What you need to do: Pictures are not part of the answer. Write out exactly the lines from the one containing "Expand the Journal information chevron" through the end of the material below.

────────────────────

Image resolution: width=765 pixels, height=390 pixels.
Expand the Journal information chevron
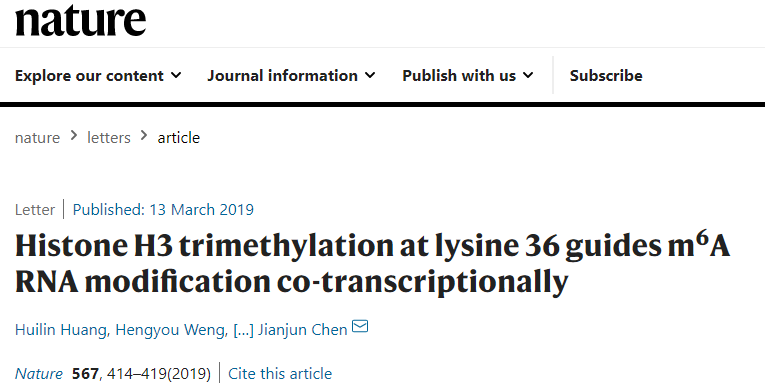coord(370,75)
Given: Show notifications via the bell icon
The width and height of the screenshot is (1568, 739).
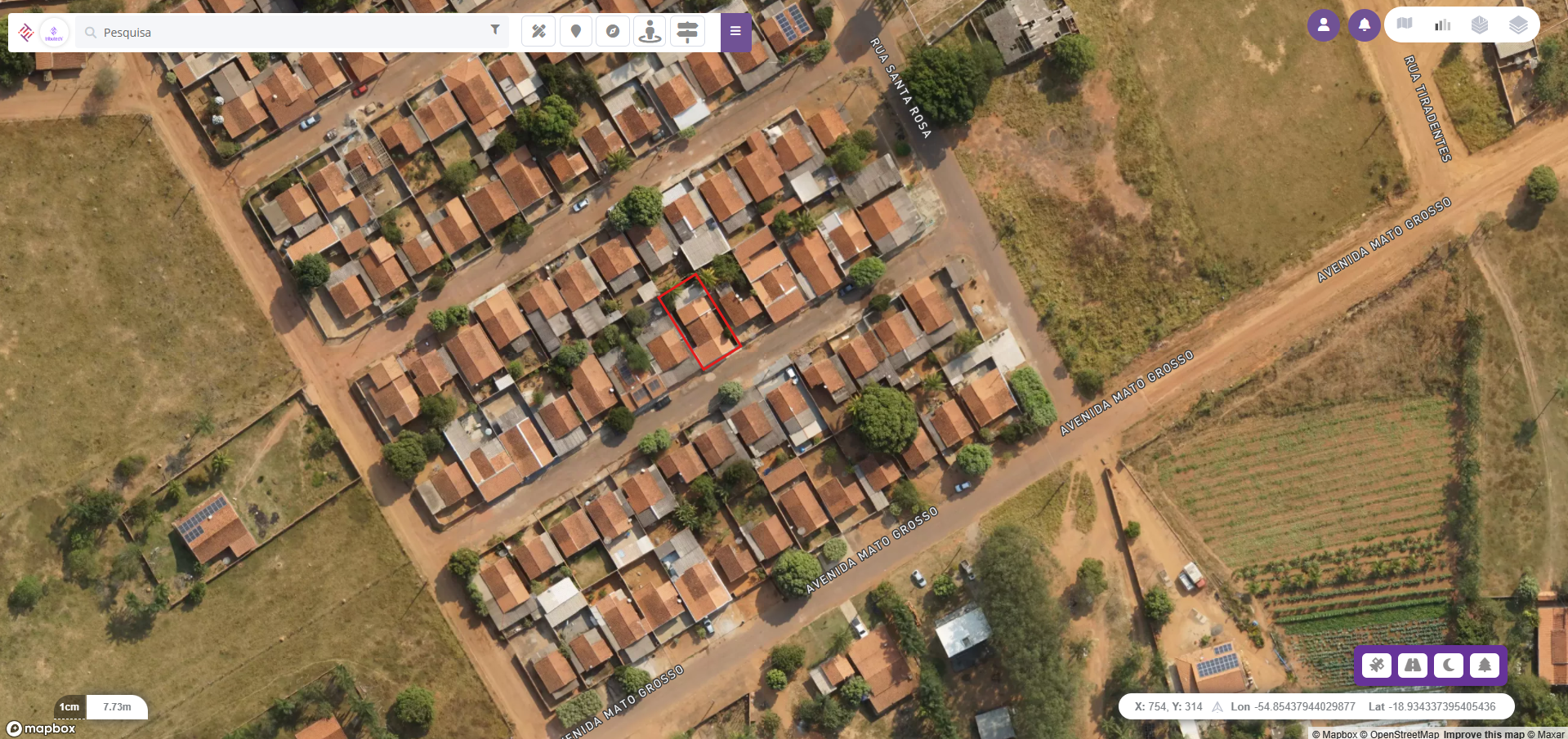Looking at the screenshot, I should pos(1365,25).
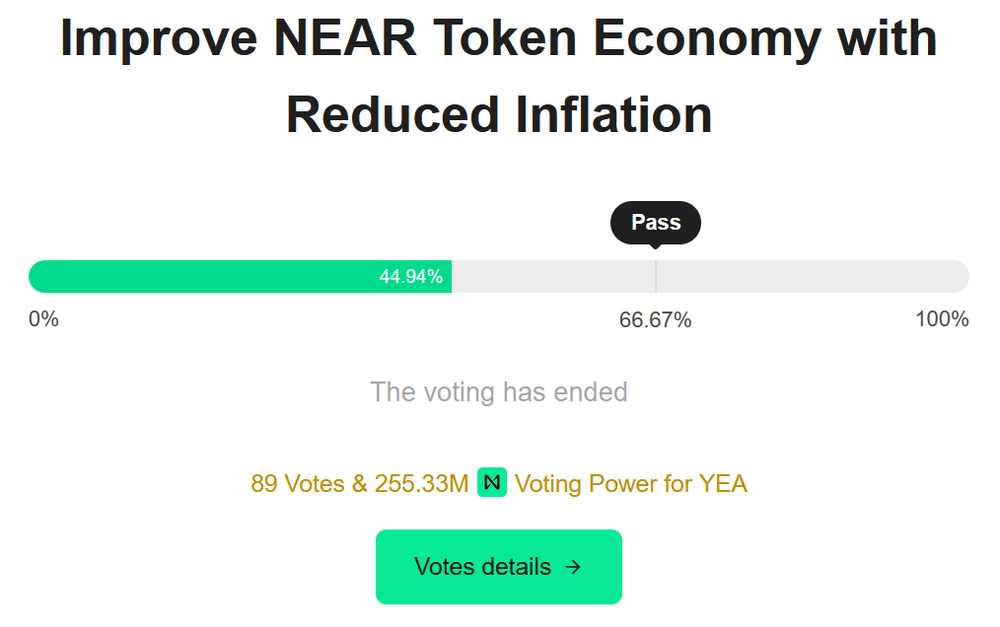Click the green NEAR logo icon

(492, 483)
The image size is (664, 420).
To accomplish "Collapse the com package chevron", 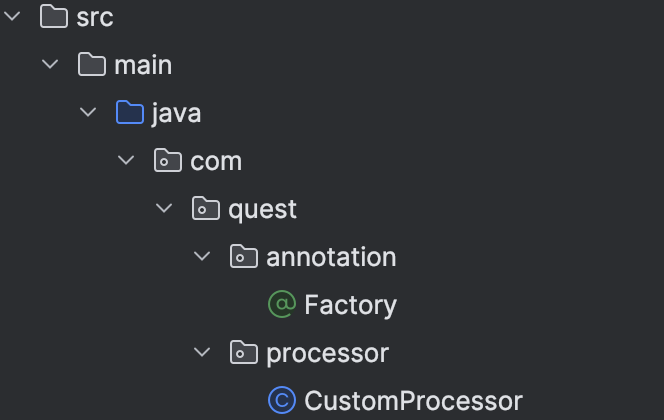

────────────────────

Response area:
Expand the Journal information chevron
coord(370,75)
Given: Show notifications via the bell icon
The width and height of the screenshot is (1568, 739).
Looking at the screenshot, I should pos(1365,25).
Click the green NEAR logo icon

(492, 483)
The image size is (664, 420).
To accomplish "Collapse the com package chevron", 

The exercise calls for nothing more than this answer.